Actually, I think the biggest value of your model is as a kind of raw estimate of “sequence-neutral” expected outcomes for K% and BB%. If you sort the pitchers by (K% minus xK%), the leaders have a combination of great command and multiple plus pitches, while the laggards are typically guys with either just one pitch (Dickey) or not enough command to take advantage of sequencing (Volquez)
And on the flipside, hitters like Pedroia and Carpenter tend to outperform the Markov chain model, most likely because of their superior ability to stay alive on 2-strike counts. I’m not sure what to call the flipside of sequencing (insequenceableness?) but it feels like a good explanatory metric in its own right.
Bottom line, I just love this framework. I can see it being useful for many purposes beyond creating estimates for K and BB rates.
Thanks for the kind words. Even I keep finding new uses for it that I hadn’t intended. The framework can also be used to estimate pitches per plate appearance, along with the chance that a pitcher is in a certain count at any given time. For example, the model predicts that if Madison Bumgarner is about to throw a pitch, there is a 7.7% chance that the count is 0-2. That information could possibly be combined with wOBA by count or something else of that nature.
This is sort of to Peter’s point. Empirically the fair/foul% depends on the count. More foul balls happen with two strikes (choking up). So it didn’t surprise me that the average xK% exceeds the true K% for both batters and pitchers in your data.
But otherwise the implementation of a structural model of walks and strikeouts is well done.
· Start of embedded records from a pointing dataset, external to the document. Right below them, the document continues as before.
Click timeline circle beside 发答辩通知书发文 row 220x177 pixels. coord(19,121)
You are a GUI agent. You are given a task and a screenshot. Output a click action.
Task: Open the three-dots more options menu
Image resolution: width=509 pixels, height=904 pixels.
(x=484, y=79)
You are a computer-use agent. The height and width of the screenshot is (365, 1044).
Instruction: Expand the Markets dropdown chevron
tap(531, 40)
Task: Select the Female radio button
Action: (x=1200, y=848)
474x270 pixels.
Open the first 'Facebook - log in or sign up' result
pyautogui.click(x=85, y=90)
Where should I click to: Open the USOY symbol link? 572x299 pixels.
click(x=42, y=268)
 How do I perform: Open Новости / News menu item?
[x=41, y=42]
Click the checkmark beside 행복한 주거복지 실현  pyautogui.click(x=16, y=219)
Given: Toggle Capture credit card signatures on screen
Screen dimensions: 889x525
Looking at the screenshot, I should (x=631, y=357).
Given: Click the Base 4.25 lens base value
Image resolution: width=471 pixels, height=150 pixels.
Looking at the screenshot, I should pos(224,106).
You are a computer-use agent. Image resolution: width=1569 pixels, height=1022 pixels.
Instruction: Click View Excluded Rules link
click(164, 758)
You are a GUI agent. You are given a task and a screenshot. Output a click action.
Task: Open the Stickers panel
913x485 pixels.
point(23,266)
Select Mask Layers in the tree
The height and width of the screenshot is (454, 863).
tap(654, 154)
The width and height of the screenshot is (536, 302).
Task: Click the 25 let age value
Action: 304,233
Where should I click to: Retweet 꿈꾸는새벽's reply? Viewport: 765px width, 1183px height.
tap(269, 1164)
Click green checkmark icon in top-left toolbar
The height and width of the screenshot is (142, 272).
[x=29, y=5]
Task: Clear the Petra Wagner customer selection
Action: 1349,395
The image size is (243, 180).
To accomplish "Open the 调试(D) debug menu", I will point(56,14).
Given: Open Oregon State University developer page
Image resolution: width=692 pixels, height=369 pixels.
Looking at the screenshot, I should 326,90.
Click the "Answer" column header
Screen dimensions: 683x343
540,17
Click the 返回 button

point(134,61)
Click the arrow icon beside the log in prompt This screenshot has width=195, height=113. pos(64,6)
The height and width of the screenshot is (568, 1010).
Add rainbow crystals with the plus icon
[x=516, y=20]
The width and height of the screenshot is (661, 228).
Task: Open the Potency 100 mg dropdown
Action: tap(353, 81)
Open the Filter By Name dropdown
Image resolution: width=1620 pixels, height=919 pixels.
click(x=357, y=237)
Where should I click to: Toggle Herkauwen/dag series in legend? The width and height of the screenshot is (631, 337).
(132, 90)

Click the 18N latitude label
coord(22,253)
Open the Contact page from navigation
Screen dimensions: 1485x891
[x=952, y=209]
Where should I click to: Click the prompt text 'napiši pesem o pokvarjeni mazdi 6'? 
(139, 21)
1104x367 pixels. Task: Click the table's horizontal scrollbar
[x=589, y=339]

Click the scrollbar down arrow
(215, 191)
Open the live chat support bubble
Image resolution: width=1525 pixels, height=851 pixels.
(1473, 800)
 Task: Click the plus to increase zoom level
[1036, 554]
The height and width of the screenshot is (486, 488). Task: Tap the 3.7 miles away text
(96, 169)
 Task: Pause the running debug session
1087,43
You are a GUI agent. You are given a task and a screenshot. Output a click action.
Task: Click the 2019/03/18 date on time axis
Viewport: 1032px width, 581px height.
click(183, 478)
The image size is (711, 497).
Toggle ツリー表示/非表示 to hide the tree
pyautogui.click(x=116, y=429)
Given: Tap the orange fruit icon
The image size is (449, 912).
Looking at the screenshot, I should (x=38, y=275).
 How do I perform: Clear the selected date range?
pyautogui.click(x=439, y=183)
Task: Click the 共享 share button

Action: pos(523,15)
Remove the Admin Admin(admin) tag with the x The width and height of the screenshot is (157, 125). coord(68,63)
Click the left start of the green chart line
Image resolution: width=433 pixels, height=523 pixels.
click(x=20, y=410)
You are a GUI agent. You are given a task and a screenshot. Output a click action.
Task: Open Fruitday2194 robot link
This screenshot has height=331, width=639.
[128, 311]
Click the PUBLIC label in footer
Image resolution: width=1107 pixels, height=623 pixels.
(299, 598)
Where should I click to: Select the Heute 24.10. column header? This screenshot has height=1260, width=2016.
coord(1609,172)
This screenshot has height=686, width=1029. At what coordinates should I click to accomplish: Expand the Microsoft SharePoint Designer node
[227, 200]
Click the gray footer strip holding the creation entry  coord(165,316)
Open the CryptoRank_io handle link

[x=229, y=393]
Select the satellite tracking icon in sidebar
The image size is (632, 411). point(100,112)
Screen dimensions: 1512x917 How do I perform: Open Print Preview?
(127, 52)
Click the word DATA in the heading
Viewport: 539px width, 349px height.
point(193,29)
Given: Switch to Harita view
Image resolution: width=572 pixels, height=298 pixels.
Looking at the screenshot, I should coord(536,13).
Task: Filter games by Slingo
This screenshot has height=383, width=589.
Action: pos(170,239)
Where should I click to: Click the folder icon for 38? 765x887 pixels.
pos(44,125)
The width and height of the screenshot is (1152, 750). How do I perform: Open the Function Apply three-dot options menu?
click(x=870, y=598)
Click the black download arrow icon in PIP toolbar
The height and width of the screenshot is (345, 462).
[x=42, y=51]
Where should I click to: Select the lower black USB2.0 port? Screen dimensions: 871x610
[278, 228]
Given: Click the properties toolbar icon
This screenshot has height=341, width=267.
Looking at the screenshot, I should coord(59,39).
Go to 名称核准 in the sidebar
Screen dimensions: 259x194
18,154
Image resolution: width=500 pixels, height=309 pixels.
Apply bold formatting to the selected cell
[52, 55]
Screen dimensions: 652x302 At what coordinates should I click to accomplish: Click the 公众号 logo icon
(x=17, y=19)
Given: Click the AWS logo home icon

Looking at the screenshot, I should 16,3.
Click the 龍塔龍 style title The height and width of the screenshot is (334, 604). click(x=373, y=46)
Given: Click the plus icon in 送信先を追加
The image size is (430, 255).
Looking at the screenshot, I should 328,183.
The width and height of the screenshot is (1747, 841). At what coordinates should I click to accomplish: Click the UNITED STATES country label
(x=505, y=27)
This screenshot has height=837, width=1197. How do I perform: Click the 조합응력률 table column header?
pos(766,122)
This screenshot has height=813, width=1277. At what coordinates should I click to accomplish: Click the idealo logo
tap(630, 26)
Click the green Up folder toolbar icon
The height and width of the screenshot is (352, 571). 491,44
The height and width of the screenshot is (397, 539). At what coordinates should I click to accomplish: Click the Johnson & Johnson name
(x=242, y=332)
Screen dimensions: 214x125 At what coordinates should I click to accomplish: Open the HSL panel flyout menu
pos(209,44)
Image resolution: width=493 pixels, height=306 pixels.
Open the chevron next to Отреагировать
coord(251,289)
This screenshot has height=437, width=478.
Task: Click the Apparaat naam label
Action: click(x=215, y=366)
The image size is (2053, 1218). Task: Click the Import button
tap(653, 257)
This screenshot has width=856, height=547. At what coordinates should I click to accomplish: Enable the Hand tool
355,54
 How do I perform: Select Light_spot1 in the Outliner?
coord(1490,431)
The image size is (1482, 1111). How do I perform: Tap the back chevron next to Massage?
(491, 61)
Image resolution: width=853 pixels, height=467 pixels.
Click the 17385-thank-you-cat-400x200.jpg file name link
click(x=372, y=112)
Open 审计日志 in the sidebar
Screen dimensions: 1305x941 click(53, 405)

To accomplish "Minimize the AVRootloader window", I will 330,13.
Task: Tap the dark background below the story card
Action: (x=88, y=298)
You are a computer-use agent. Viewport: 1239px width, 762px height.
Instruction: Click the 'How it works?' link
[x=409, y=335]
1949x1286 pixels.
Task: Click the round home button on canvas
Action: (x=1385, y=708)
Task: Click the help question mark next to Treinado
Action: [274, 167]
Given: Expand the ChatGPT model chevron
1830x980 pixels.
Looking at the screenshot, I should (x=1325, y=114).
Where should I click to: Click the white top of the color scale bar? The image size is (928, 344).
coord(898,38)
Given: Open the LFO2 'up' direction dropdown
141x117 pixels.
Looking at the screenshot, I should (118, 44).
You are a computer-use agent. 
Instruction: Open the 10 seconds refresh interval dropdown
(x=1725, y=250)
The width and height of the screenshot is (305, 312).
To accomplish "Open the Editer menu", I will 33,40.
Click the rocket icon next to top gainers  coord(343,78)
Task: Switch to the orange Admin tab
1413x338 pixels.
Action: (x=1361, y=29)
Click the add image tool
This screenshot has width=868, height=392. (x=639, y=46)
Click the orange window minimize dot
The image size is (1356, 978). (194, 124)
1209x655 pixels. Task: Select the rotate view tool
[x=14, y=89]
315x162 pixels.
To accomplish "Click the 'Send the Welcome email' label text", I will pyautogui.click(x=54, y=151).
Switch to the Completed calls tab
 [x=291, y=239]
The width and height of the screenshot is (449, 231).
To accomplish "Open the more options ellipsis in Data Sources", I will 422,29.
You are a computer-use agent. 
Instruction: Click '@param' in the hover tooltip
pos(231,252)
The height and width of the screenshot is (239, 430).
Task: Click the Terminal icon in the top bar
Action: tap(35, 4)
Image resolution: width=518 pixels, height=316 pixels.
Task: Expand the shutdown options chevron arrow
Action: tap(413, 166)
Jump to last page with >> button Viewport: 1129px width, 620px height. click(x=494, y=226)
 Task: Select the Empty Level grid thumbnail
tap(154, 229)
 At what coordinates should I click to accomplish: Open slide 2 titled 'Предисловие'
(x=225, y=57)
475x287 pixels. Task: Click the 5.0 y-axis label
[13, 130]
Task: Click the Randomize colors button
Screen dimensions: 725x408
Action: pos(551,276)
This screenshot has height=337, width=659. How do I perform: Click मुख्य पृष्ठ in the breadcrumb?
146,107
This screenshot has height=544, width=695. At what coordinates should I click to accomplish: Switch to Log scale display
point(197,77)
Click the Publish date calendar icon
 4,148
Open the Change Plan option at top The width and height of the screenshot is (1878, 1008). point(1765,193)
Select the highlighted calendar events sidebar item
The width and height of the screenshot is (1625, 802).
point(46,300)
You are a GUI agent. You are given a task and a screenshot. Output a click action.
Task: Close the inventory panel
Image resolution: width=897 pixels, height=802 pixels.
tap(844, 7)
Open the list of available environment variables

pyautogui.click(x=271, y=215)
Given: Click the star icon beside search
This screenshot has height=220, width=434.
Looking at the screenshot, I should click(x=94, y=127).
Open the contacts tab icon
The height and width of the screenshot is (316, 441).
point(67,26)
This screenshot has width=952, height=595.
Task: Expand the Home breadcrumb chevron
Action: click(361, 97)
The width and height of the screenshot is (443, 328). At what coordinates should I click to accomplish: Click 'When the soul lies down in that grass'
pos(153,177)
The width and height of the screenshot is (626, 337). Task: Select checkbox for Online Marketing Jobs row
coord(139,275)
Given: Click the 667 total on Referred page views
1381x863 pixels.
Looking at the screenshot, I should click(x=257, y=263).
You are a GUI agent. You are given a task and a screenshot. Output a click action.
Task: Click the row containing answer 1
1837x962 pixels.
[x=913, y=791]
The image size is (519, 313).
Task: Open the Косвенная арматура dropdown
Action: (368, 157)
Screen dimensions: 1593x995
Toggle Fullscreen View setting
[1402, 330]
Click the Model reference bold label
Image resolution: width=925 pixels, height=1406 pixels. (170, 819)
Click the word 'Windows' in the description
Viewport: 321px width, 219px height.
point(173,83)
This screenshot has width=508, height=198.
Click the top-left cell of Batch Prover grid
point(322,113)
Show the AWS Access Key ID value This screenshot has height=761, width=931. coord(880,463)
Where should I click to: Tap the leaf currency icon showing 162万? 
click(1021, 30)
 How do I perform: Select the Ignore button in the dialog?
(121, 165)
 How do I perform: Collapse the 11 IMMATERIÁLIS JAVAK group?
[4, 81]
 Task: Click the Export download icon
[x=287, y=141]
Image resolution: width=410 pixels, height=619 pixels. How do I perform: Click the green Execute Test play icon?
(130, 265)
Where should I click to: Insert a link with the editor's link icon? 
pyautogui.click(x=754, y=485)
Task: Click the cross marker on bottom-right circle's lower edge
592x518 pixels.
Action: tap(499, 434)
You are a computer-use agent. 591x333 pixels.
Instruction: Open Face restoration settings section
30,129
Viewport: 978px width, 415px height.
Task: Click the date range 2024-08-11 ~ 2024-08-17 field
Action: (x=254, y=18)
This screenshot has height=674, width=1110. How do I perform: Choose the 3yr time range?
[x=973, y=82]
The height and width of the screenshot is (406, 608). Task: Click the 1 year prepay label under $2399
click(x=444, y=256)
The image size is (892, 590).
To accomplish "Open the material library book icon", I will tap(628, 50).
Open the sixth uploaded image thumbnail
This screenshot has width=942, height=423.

It is a major refinement from what I’ve used, a linear approximation of walks in strikeouts using the same variables (O-Swing%, etc).
You’re correct that the chance for a foul ball is higher with two strikes, but the effect is very small. Pitches contacted in 0-2 counts are 52% foul and 48% fair, compared to the overall 50/50 split in all counts (and that is the most extreme example). Implementing this information produces negligible results, changing expected strikeout rates two tenths of a percentage point at best.
The real difference seems to be between pitches in and out of the zone. Contact made on pitches in the zone is only 47% foul, while on pitches out of the zone it is 55% foul. I’m currently working on adding this to the model.
This is good stuff. Are you able to take this and simulate at-bats between a pitcher and hitter? If you can post an example, that would be awesome. Keep it up!